[RAW DATA — start]

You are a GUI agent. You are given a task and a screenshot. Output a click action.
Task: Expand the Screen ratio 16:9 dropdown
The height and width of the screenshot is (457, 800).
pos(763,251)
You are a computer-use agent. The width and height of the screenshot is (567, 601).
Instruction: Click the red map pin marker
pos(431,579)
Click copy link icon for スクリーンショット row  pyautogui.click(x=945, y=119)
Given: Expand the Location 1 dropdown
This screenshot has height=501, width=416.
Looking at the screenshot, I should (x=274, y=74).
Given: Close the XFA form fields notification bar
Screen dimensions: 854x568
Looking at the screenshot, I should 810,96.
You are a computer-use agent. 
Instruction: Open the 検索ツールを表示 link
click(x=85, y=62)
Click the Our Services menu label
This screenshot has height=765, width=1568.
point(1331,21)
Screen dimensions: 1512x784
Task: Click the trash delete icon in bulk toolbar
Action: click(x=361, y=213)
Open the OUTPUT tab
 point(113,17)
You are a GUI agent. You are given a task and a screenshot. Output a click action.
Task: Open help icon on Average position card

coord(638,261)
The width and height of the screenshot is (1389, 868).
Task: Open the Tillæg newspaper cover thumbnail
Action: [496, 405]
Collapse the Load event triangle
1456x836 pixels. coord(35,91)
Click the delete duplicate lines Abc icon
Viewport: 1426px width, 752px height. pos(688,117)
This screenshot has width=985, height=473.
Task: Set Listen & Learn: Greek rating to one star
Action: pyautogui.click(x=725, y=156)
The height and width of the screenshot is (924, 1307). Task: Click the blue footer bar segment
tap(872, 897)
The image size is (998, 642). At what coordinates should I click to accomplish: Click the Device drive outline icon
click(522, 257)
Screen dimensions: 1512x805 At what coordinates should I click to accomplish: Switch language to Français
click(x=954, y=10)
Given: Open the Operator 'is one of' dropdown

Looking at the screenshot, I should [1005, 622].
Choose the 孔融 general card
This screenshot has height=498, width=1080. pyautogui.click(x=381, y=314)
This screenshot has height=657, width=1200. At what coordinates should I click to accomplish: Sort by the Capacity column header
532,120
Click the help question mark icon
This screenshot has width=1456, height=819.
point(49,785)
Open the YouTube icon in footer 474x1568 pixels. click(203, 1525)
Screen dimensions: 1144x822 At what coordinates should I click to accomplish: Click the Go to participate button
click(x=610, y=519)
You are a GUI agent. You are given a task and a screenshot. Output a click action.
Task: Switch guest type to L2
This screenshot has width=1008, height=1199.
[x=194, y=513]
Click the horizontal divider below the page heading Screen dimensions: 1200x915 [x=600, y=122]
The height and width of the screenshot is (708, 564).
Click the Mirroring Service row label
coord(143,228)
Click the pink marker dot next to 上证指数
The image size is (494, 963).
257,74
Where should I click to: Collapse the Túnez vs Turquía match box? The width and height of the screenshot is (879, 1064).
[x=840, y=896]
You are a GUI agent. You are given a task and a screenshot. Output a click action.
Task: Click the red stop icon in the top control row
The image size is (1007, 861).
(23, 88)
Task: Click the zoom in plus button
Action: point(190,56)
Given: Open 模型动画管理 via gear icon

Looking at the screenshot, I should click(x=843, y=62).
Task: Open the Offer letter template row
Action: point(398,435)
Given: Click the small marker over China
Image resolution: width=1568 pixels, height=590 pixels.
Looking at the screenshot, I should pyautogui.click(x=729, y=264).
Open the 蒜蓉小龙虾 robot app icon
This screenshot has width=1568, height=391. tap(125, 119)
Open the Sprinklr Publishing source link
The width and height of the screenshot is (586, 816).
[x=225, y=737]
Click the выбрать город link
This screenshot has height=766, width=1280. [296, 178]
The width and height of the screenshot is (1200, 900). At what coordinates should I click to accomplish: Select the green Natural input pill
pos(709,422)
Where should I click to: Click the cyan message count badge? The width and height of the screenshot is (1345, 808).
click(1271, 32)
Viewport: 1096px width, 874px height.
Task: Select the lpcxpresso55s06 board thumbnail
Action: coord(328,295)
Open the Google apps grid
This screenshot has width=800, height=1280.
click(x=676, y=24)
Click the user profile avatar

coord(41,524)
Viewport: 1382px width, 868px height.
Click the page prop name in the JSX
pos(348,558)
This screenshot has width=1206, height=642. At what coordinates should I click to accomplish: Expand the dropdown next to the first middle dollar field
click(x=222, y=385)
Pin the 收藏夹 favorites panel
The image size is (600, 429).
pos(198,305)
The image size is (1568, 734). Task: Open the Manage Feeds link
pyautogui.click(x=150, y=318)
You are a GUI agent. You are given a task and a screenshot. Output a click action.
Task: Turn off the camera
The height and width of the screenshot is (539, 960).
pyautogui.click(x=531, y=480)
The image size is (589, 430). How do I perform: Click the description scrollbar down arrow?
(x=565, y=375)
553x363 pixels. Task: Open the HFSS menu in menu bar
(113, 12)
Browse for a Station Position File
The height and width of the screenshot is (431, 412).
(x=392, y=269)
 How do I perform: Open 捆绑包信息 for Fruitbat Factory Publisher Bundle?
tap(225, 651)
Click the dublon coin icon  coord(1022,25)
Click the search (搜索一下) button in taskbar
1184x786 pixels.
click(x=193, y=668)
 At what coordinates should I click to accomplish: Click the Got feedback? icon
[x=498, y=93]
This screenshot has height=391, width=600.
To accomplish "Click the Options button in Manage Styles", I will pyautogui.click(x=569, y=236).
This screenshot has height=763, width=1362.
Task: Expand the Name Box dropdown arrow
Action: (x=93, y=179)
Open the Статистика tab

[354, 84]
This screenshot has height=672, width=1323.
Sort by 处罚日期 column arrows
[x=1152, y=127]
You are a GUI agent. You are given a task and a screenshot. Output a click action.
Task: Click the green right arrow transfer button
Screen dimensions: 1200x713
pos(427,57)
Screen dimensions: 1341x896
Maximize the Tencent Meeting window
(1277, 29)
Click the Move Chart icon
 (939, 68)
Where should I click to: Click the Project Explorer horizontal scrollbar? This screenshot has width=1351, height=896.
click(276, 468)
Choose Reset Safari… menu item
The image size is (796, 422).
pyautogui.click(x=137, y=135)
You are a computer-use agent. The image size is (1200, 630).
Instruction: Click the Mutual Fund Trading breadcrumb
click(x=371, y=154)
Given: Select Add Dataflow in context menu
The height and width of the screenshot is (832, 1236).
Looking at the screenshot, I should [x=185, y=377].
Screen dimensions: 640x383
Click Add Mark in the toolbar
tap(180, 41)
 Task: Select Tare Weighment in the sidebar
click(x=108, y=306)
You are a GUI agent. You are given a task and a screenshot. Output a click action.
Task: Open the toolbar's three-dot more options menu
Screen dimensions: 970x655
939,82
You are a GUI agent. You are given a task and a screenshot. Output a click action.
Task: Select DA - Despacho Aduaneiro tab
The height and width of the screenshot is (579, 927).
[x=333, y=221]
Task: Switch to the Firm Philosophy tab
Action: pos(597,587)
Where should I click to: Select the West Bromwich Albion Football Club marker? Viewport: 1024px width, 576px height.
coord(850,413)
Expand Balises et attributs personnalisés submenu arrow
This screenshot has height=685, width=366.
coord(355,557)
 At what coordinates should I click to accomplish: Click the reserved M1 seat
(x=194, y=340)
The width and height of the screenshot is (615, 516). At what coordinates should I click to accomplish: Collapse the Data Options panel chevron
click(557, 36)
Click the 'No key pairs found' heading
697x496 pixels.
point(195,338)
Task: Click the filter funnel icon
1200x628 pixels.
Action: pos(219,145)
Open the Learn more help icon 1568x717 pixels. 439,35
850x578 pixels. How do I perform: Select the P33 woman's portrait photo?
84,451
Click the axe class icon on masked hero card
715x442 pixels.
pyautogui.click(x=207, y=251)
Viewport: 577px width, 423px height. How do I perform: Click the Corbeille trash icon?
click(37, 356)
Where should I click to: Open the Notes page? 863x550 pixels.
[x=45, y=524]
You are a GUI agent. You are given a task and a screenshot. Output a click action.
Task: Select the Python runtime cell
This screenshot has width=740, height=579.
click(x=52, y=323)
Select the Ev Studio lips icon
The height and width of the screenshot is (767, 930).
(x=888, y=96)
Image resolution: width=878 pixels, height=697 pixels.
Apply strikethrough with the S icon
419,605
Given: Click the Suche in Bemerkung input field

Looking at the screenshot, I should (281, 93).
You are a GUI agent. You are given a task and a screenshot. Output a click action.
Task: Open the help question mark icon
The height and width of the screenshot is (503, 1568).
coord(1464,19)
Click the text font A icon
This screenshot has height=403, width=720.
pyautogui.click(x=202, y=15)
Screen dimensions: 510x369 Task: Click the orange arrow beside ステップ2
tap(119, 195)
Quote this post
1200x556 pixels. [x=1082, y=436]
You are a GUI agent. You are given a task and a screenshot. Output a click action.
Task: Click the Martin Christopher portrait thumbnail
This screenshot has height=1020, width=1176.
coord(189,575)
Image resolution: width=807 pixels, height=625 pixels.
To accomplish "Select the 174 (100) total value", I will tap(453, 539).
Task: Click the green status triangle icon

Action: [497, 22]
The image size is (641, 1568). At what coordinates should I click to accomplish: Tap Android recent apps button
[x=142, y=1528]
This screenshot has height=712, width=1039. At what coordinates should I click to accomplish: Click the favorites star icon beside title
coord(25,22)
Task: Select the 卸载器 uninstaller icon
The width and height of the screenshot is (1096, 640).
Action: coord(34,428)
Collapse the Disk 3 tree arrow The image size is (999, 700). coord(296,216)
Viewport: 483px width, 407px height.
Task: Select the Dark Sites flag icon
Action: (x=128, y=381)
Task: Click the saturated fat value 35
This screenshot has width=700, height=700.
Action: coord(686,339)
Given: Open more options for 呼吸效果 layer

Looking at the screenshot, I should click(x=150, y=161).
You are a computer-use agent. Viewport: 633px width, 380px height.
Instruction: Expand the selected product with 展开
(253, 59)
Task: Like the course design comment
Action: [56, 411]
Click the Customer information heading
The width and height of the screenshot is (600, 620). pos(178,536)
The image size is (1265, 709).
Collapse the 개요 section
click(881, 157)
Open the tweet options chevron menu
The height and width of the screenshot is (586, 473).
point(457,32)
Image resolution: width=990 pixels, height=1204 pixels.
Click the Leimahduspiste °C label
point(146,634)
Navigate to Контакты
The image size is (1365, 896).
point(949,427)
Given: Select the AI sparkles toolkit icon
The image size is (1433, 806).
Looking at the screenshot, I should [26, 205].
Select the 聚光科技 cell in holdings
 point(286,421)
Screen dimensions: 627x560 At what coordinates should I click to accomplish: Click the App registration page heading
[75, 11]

[RAW DATA — finish]

EXERCISE INSTRUCTIONS: Once you have found every line in the listing that holds the string "computer", copy each of them.

WRITTEN REPLY:
You are a computer-use agent. The width and height of the screenshot is (567, 601).
You are a computer-use agent. 
You are a computer-use agent. The image size is (1200, 630).
You are a computer-use agent. Viewport: 633px width, 380px height.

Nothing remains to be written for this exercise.